#### Seitenauszug:
►

Gagamari war einst ein beschauliches Örtchen. Das Dorf im Osten des Niger ist 12 Kilometer von der nigerianischen Grenze entfernt. Hier, im Herzen der westafrikanischen Sahelzone, kämpfen die Menschen jeden Tag mit Hunger und chronischer Armut. Seit Herbst 2014 teilen die Menschen von Gagamari nun das Wenige, was sie haben, mit hunderten von Flüchtlingen, die vor der anhaltenden Gewalt im Norden Nigerias geflohen sind. Notdürftige Hütten, die keinen Schutz vor der gleißenden Sonne und den Sandstürmen des Sahels bieten, sind das temporäre Zuhause der Geflüchteten geworden.
Die 17-jährige Fana Mouctar trägt einen leuchtend blauen Schleier, der auch ihren Körper bedeckt. Ihre Hände ruhen darunter, während sie uns ihr Schicksal schildert. Sie hat kleine Pausbacken und wirkt schüchtern. Am 24. November 2014 veränderte sich Fanas Leben von einem Tag auf den anderen. Sie lebte mit ihrer Familie in der Stadt Damassak in Nigeria. Ihr Vater arbeitete als Tierarzt und Bauer. Als 2014 in einer Schule in Chibok hunderte Mädchen entführt wurden, blieben Fana und ihre Schwestern fortan zu Hause. Ihre Eltern hatten Angst.

◄

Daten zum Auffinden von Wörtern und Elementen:
►

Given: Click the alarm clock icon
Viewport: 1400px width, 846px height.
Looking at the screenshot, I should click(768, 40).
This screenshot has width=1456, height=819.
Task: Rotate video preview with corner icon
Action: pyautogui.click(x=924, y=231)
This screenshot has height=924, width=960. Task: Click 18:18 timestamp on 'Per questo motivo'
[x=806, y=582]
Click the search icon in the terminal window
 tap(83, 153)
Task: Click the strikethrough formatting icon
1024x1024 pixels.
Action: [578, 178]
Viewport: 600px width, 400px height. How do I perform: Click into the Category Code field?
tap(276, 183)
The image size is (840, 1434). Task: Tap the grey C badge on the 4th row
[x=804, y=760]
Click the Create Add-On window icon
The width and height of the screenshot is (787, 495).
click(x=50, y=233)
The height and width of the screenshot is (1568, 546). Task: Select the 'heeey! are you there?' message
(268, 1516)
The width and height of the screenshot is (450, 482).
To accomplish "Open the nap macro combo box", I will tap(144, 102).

◄

#### Aufgaben und Übungen:
[1] Wie weit ist das Dorf Gagamari laut dem Bericht über Gagamari von der nigerianischen Grenze entfernt?
[2] Schreibe alle Einträge der Daten zum Auffinden von Wörtern und Elementen oben Zeile für Zeile unverändert ab.

#### Lösungen:
[1] 12 Kilometer

[2]
Given: Click the alarm clock icon
Viewport: 1400px width, 846px height.
Looking at the screenshot, I should click(768, 40).
This screenshot has width=1456, height=819.
Task: Rotate video preview with corner icon
Action: pyautogui.click(x=924, y=231)
This screenshot has height=924, width=960. Task: Click 18:18 timestamp on 'Per questo motivo'
[x=806, y=582]
Click the search icon in the terminal window
 tap(83, 153)
Task: Click the strikethrough formatting icon
1024x1024 pixels.
Action: [578, 178]
Viewport: 600px width, 400px height. How do I perform: Click into the Category Code field?
tap(276, 183)
The image size is (840, 1434). Task: Tap the grey C badge on the 4th row
[x=804, y=760]
Click the Create Add-On window icon
The width and height of the screenshot is (787, 495).
click(x=50, y=233)
The height and width of the screenshot is (1568, 546). Task: Select the 'heeey! are you there?' message
(268, 1516)
The width and height of the screenshot is (450, 482).
To accomplish "Open the nap macro combo box", I will tap(144, 102).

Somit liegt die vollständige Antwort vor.